## EXTRAIT
□ □ □ □ □ □ □

Qu’a fait Rachel pour mériter d’être censurée [cancelled] ? Elle a écrit un livre magnifique, gentil et responsable pour les enfants, et elle a subi le même traitement que moi : ils ont essayé de détruire sa vie. Les militants transgenres s’en prennent surtout aux femmes qui ne sont pas d’accord avec eux, mais je ne suis pas le seul homme qu’ils ont pris pour cible. Quelque 30 ans après notre première collaboration, j’ai croisé à nouveau le chemin de l’acteur comique James Dreyfus (l’agent Kevin dans Mr. Fowler, brigadier chef).
Je l’ai persuadé de signer une lettre demandant à Stonewall, l’organisation caritative de défense des droits des lesbiennes et des homosexuels, qui a modifié ses attributions et fait désormais plus que toute autre institution au Royaume-Uni pour promouvoir une idéologie terriblement sexiste, de reconsidérer sa position.
James a accepté sans hésiter. La lettre affirme que Stonewall « cherche à empêcher le débat public sur ces questions en qualifiant de transphobe toute personne qui remet en question [ses] politiques actuelles concernant la thématique transgenre ». Elle demandait à l’organisation caritative de « s’engager à favoriser une atmosphère de débat respectueux ».
Stonewall a refusé. Le simple fait de poser la question a été perçu comme une faute morale. Cinq ans plus tard, James est toujours harcelé par des militants trans et a du mal à trouver du travail.

□ □ □ □ □ □ □

## LIGNES FOURNIES
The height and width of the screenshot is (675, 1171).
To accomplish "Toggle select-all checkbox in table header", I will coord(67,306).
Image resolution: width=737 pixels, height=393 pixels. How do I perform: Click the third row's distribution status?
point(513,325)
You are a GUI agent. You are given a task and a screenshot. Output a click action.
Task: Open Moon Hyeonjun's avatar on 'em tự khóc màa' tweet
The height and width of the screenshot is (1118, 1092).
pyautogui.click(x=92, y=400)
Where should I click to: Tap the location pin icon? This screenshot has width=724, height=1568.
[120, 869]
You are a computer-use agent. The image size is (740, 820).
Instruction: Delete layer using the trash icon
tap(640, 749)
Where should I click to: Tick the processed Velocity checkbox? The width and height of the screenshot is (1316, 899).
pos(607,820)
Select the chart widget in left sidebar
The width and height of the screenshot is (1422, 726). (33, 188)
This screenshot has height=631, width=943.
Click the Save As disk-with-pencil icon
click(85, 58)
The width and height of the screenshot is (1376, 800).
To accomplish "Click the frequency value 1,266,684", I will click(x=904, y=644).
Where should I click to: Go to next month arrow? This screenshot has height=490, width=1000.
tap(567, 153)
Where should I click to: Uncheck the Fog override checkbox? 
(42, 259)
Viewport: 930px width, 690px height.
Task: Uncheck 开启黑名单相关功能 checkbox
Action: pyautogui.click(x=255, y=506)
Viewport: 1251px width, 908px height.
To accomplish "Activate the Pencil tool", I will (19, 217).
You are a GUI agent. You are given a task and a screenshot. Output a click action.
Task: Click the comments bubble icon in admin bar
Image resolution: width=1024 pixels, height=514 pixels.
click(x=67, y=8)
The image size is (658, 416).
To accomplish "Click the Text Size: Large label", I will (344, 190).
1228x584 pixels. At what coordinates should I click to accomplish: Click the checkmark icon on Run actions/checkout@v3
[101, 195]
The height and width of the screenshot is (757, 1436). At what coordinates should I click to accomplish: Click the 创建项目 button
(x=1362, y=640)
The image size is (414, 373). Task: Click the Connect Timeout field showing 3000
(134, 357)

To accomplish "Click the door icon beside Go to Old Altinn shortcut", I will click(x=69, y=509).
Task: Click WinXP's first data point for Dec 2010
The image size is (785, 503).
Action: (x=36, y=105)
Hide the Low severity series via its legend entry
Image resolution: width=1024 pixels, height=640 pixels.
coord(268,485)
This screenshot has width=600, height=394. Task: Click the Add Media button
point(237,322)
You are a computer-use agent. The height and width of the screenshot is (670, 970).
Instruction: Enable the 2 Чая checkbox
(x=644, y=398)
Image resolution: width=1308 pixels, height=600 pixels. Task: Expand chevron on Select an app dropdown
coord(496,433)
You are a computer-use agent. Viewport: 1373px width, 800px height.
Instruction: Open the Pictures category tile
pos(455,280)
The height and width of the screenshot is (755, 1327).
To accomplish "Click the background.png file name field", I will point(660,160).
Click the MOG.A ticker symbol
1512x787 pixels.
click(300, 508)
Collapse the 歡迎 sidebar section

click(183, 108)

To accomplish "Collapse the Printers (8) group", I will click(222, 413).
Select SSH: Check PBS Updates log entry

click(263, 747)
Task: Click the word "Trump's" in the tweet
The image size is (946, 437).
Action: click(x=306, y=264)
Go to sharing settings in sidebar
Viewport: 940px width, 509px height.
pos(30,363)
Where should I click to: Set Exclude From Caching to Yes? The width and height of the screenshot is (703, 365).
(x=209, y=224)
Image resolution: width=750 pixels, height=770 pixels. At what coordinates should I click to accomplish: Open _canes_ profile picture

□ □ □ □ □ □ □

Recopiez à l'identique le passage de l'extrait sur la lettre à Stonewall qui va de « Qu’a fait Rachel » jusqu'à « reconsidérer sa position. » inclus.

## RÉPONSE
Qu’a fait Rachel pour mériter d’être censurée [cancelled] ? Elle a écrit un livre magnifique, gentil et responsable pour les enfants, et elle a subi le même traitement que moi : ils ont essayé de détruire sa vie. Les militants transgenres s’en prennent surtout aux femmes qui ne sont pas d’accord avec eux, mais je ne suis pas le seul homme qu’ils ont pris pour cible. Quelque 30 ans après notre première collaboration, j’ai croisé à nouveau le chemin de l’acteur comique James Dreyfus (l’agent Kevin dans Mr. Fowler, brigadier chef).
Je l’ai persuadé de signer une lettre demandant à Stonewall, l’organisation caritative de défense des droits des lesbiennes et des homosexuels, qui a modifié ses attributions et fait désormais plus que toute autre institution au Royaume-Uni pour promouvoir une idéologie terriblement sexiste, de reconsidérer sa position.